Wednesday, December 31, 2008

Solidarity? I'm All Right, Jack

One of the features of this recession is the ubiquity of trade union leaders on the 24/7 news channels & in the serious press, warning of the uncertainty & hardship facing workers this festive period. Union leaders have been given column space & airtime to excoriate the bankers & other fat cats responsible for the current situation.
All well & good. However, some things don't change. I recall in my activist days railing against the salaries that union leaders & full-time officers enjoyed at a time when their members were under Thatcher's cosh. As we go into an economic downturn which threatens to be worse than that of the early 80s, it's unsurprising to note that at least one union leader won't have to worry about the credit crunch (http://www.guardian.co.uk/politics/2008/dec/18/unite-tony-woodley ).
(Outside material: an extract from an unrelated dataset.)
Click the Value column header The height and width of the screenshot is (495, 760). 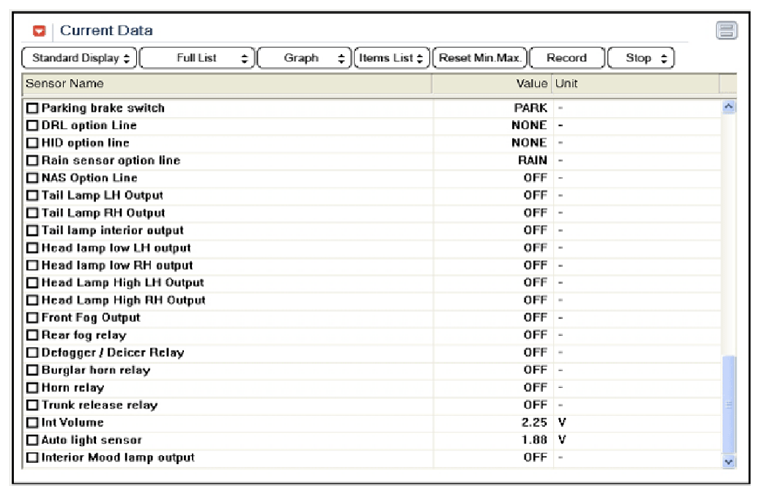[491, 84]
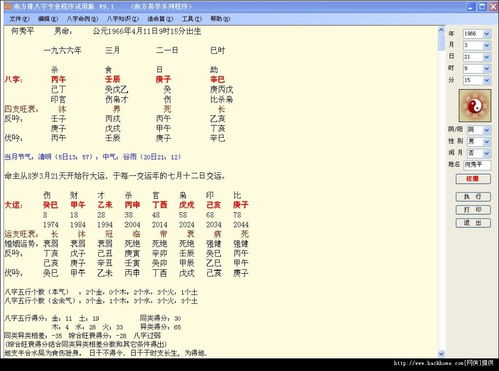Click the 打印 (Print) button
The image size is (499, 371).
[473, 210]
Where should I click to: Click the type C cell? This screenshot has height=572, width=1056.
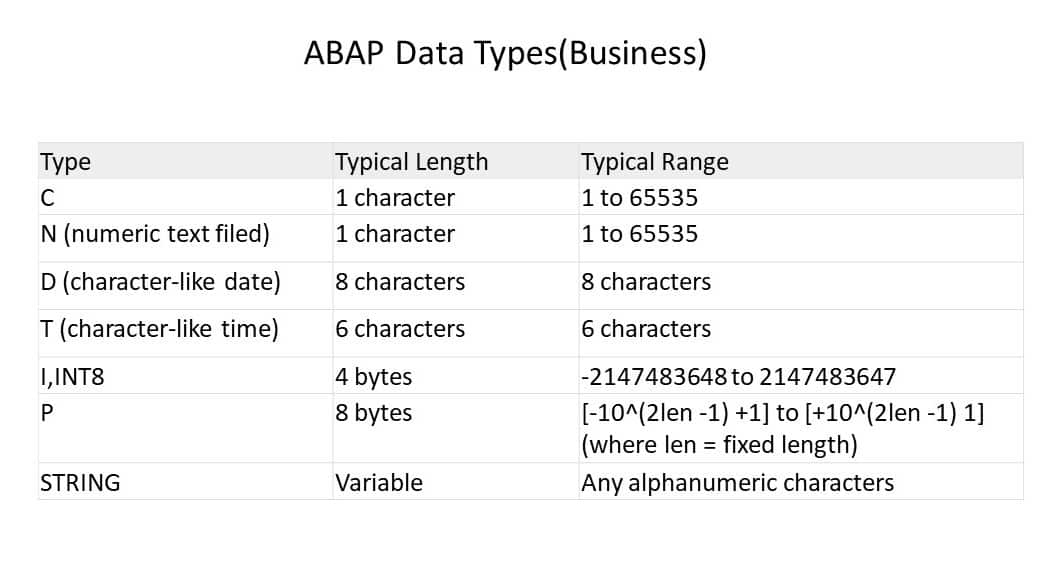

David Hencke's incisive piece reveals that Tony Woodley, joint General Secretary of Unite, wants £100,000 to leave a subsidised property for which he pays a peppercorn rent of £200 per month. [Woodley's salary is £80,000 per year.] The £200 per month rent on the flat, in the Elephant & Castle area of south London, includes electricity & heating bills. Documents seen by Hencke are pretty hair-raising:
" . The flat has never been registered as a residential dwelling so Woodley has never paid any council tax on it.
. It was granted to him as an inter-union favour by the Confederation of Shipbuilding and Engineering Unions (CSEU).
. The CSEU was negotiating to sell the commercial offices and the flat to a Scottish property company, Unicorn Developments, and offered him £15,000 to quit it.
. After much negotiating they later raised this to £55,000 but suddenly, to the company's solicitors' surprise, the Transport and General Workers Union -- as part of Unite -- made an identical offer for the same building.
. Then a private company in Woodley's home town [Wallasey], Purple Apple, which also has a contract to manage the TGWU properties, made a higher offer. Documents show that the sale was made personally to the late Gerry White, then director of the firm and who the union confirm was a long standing acquaintance of Woodley's. The commercial firm pulled out. "
[White & Woodley knew each other through their involvement with Vauxhall Motors Football Club in Ellesmere Port. Woodley is the club President.]
Woodley has been vocal in his calls for the UK government to follow the example of the US administration in bailing out the car industry. That's part of his job; his members' livelihoods depend on State support if they are to have any chance of riding out the storm. However, those members at Ellesmere Port, as well as those at the Jaguar plant in Speke, are entitled to wonder why it is that their leader, a man who really should be setting an example, has been cushioned from the day-to-day financial worries afflicting his membership, & now stands to gain as much as £100,000 for leaving a property which he shouldn't have moved into in the first place.
Something tells me those workers & their families won't be toasting Tony at midnight.